Quindi la prova deve essere solo occasione di gioia!
“Gioia” (charan) nel Nuovo Testamento la troviamo quando si descrive la gioia che c’è in cielo per la salvezza di un peccatore (Luca 15:7); o quando Zaccheo accolse Gesù in casa (Luca 19:6); le donne quando seppero della resurrezione di Gesù (Matteo 28:8); quando Filippo fece molte liberazioni dai demoni in Samaria, la città era gioiosa (Atti 8:6-8); l’eunuco convertito (Atti 8:39); la gioia della serva nel sentire la voce di Pietro libero dal carcere (Atti 12:14); gli apostoli gioiscono per la conversione dei gentili (Atti 13:52; 15:3).
Certo la fede non è masochista, non è che desideriamo subire pressioni, soffrire, avere problemi, ma quando, questo accade, non dovrebbe turbarci, le prove dovrebbero essere occasione di gioia genuina, il motivo Giacomo lo spiegherà dopo.
Non è un atteggiamento normale, della nostra natura umana gioire nelle difficoltà, nelle sofferenze.
La nostra tendenza è, quella di essere turbati e scoraggiati per le prove e non di certo gioire.
La gioia di cui parla Giacomo, è una reazione innaturale di profonda, ferma e inalterata fiducia riconoscente in Dio anche nelle situazioni più difficili che affrontiamo.
Questa gioia non deve essere confusa con la felicità, o con il piacere che dipende dalle circostanze.
Giacomo sapeva a che cosa conduce la prova ecco perché dice di gioire.
Come si può reagire con gioia nelle difficoltà? Con gli eventi difficili? Nella sofferenza?

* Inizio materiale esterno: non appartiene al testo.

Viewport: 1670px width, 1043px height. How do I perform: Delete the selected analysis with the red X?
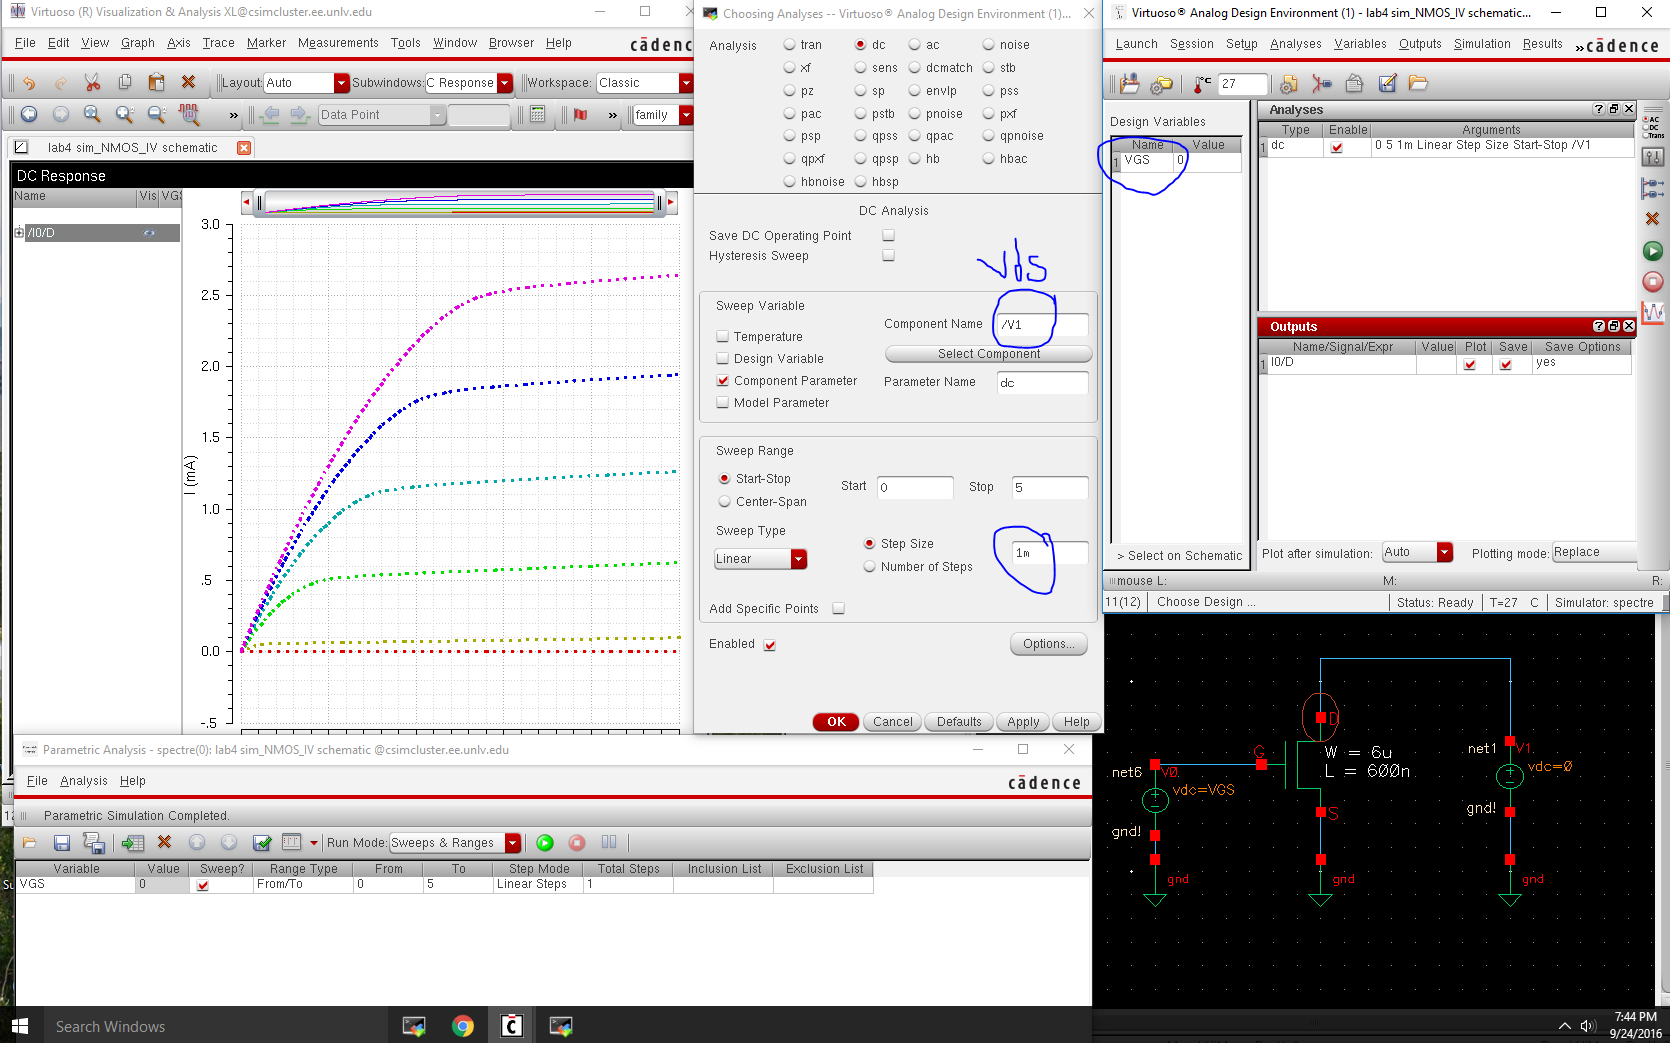(x=1652, y=218)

Solo chi ha fede può farlo!
La gioia non è per la prova in sé, ma in quello che produce la prova: la crescita spirituale ed anche che sono superabili, infatti questo dice Giacomo nei vv.3-4.
Perciò non ci può essere questa gioia se non c’è una relazione sincera con Dio!
(La gioia è compatibile con la sofferenza, Giovanni 16:20-22; 2 Corinzi 7:4; 1 Tessalonicesi 7:4; 1:6; Ebrei 10:34).
CONCLUSIONE
Nella legge di Murphy possono incappare anche le persone consacrate a Dio, ma come abbiamo visto è sotto il controllo di Dio che guida la storia, e la dobbiamo affrontare con questa consapevolezza, questo farà la differenza nelle brute circostanze che viviamo.
Il Signore ci darà la forza di affrontare tutte le sfide, come ha detto Paolo ai Filippesi: “Io posso ogni cosa in colui che mi fortifica” (Filippesi 4:13).
Questa frase si riferisce ad affrontare con il sostegno di Dio, tutte le situazioni, anche quelle difficili come la povertà, la fame, la ristrettezza economica! E possiamo dire ancora la legge di Murphy!